Hacker News new | ask | show | jobs
by nathanlied 2335 days ago
> Lots of sites have ToS preventing such things, are those legally void now? Are captchas on public pages illegal, even if you request the page 8000 times in a second?

ToS are subservient to the law; you can (probably) terminate a service account from a user that breaks your ToS, but if the user does not have a service account (as is the case for HiQ, it doesn't seem they were using accounts for it), then your ToS does not apply, since you've technically not entered a binding legal contract with them.

> This is almost weirder. If LinkedIn wanted to force users to sign in to view profile info, would they be not allowed to do that because some company had signed a contract that implicitly assumed access to that data? If someone writes a web scraper for my site, and I unknowingly change my site in a way that breaks that scraper, can a court force me to revert the change?

IANAL, but I believe that'd fall on intent, and intent is often difficult to prove at a personal level, but not necessarily at a company level. If your intent for putting up barriers that happen to impact scraping, whatever they may be, was indeed to knowingly prevent scraping from a particular company, then you may be liable under this decision. This is the only part of the decision I'm torn on, since it's a bit messy to really prove such things. I'd be much more comfortable with allowing companies to take whatever measures they feel necessary to prevent scraping, and also allowing scrapers to legally circumvent those measures without threat of prosecution, assuming they didn't actually hack into anything.

3 comments

> but if the user does not have a service account (as is the case for HiQ, it doesn't seem they were using accounts for it), then your ToS does not apply, since you've technically not entered a binding legal contract with them.

Are you sure about this? I am not a lawyer, but I believe that the Terms of Service applies to all users, not just those that explicitly set up a user account.

I have interpreted the LinkedIn ruling to mean that scraping public data is no longer criminal activity but it still leaves you open to civil lawsuits for violating the ToS of the website you are scraping.

> Are you sure about this? I am not a lawyer, but I believe that the Terms of Service applies to all users, not just those that explicitly set up a user account.

How would that even work? If I browse to any random public page of your website, it's served to me before you've even transmitted the terms of service. How could I be bound by those terms of service when I haven't even seen them?

As an engineer, I agree with what you are saying, but I think normal people and the courts disagree.

I think these sorts of contracts are called Adhesion Contracts (https://www.investopedia.com/terms/a/adhesion-contract.asp) and we interact with them all the time. For example, if you valet your car, the valet will hand you a piece of paper with a number printed on it to retrieve your car. On that paper you will find an adhesion contract that is valid and real (although not as powerful as the types of contracts that you sign)

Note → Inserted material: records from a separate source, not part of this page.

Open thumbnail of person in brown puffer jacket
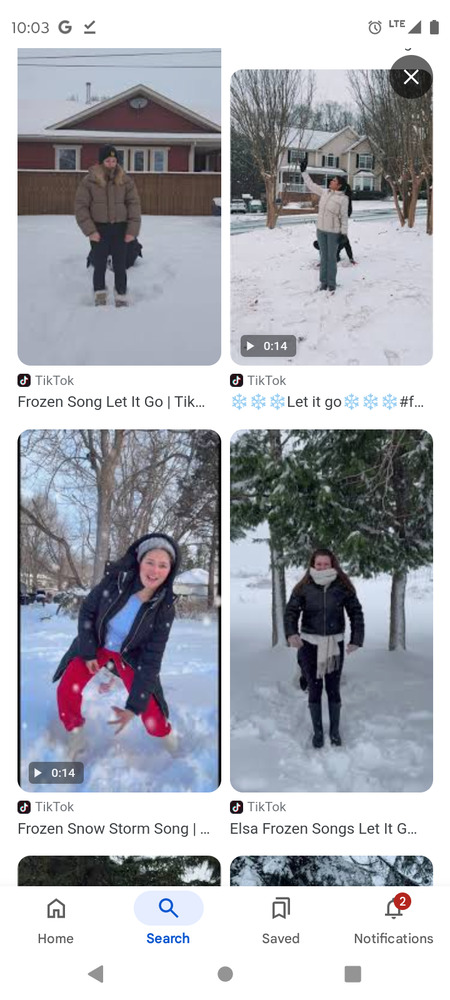Viewport: 450px width, 1000px height. [119, 206]
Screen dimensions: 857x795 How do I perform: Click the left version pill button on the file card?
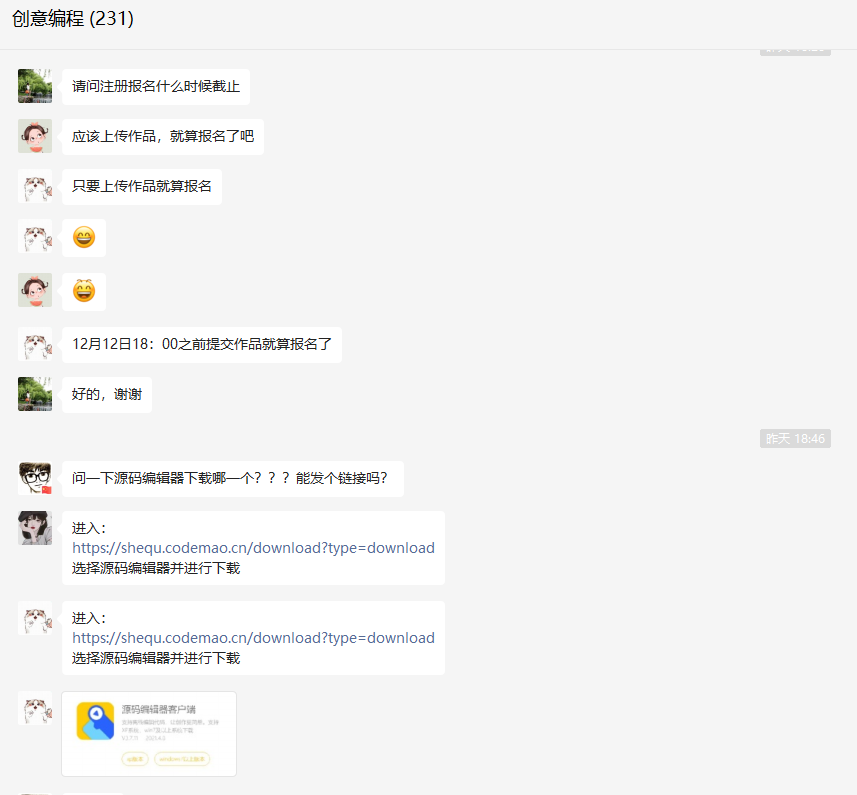click(135, 758)
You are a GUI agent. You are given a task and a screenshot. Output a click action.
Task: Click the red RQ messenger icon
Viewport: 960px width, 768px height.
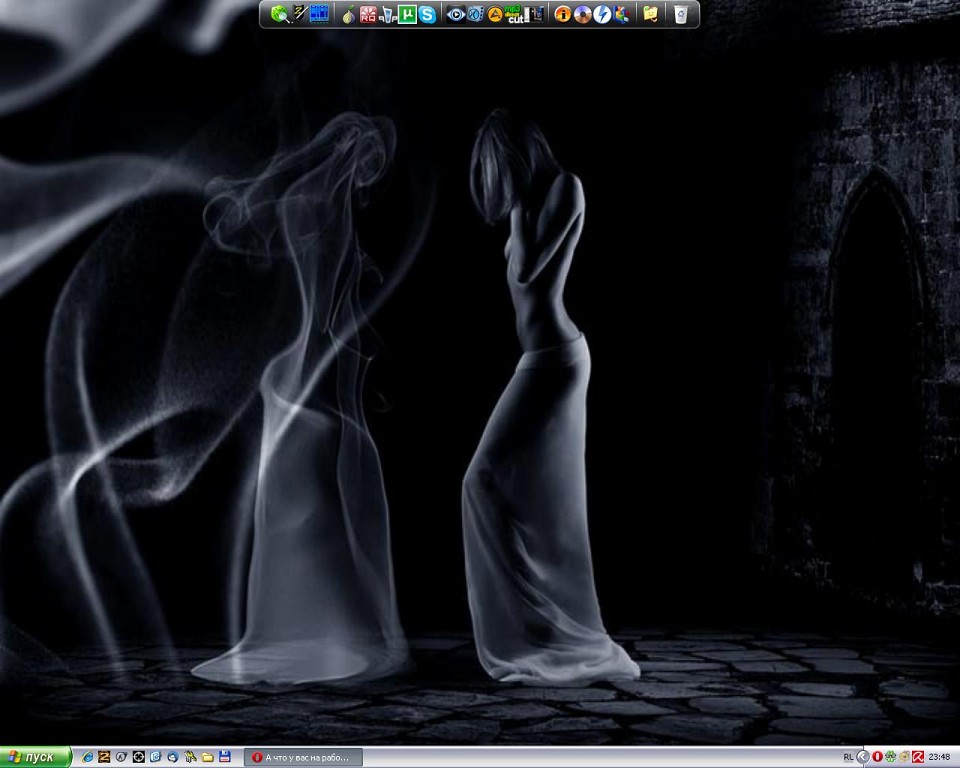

This does not work at least for software licensing based on precedents for shrink-wrap contracts, so again would not work for licensing use of data.

A paper served you by the valet is not an immediate contract as you can deny agreeing to it and service does not happen.

You cannot do that with a publicly visible website, unless you show ToS and require agreement before first use. If you allow a non-transferable license then said data cannot be used by a search engine. If it's transferable you just pushed the problem towards scraping a different bot. (Well, you could have a direct agreement with a few major search engines.)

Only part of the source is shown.